The model should only produce a proposed operation. A deterministic PDP can evaluate that proposal and issue a short-lived, audience-bound, single-use authorization artifact, but the backend must independently verify it against the exact operation, canonicalized parameter hash, resource identity/version, tenant, user identity, agent identity, purpose, policy version, and current policy epoch.

One important distinction is that a self-contained signed artifact does not by itself satisfy the requirement that policy changes invalidate stale authorizations. That requires either online introspection, a backend-validated policy/revocation epoch, or a very short-lived grant backed by a one-time authorization registry.

For replay protection, I would bind the grant to a unique jti or nonce and consume it atomically with the transaction. The artifact should also include a narrow audience identifying the specific backend capability, not merely the agent or MCP server.

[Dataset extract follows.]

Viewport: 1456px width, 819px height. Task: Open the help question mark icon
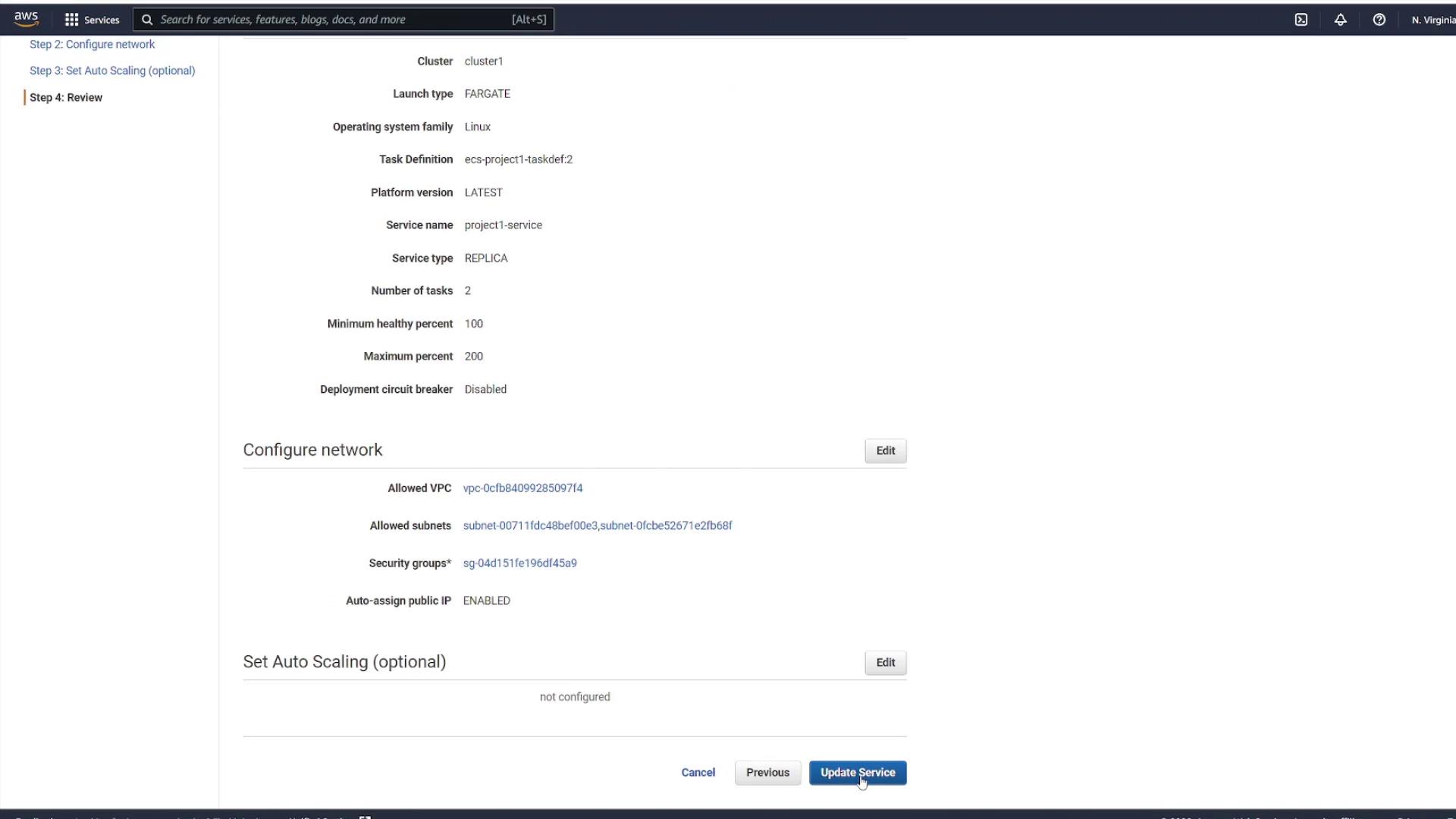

My preferred enforcement sequence would therefore be:

Agent Gateway validates identity and constrains the call
→ MCP proxy normalizes the capability request
→ deterministic PDP authorizes the exact canonical request
→ transactional backend independently validates and atomically consumes the grant
→ evidence service records the Decision ID and signed result receipt

For the evidence layer, the receipt can contain hashes and identifiers rather than prompts or model output: Decision ID, identity references, canonical action hash, policy version, authorization result, execution result, and timestamps. That preserves independent verification without retaining regulated conversational content.

So I would describe Agent Gateway as an important policy enforcement layer, but not as the sole or definitive authorization boundary for consequential transactions. The system that owns the protected state must retain final authority over whether that state changes.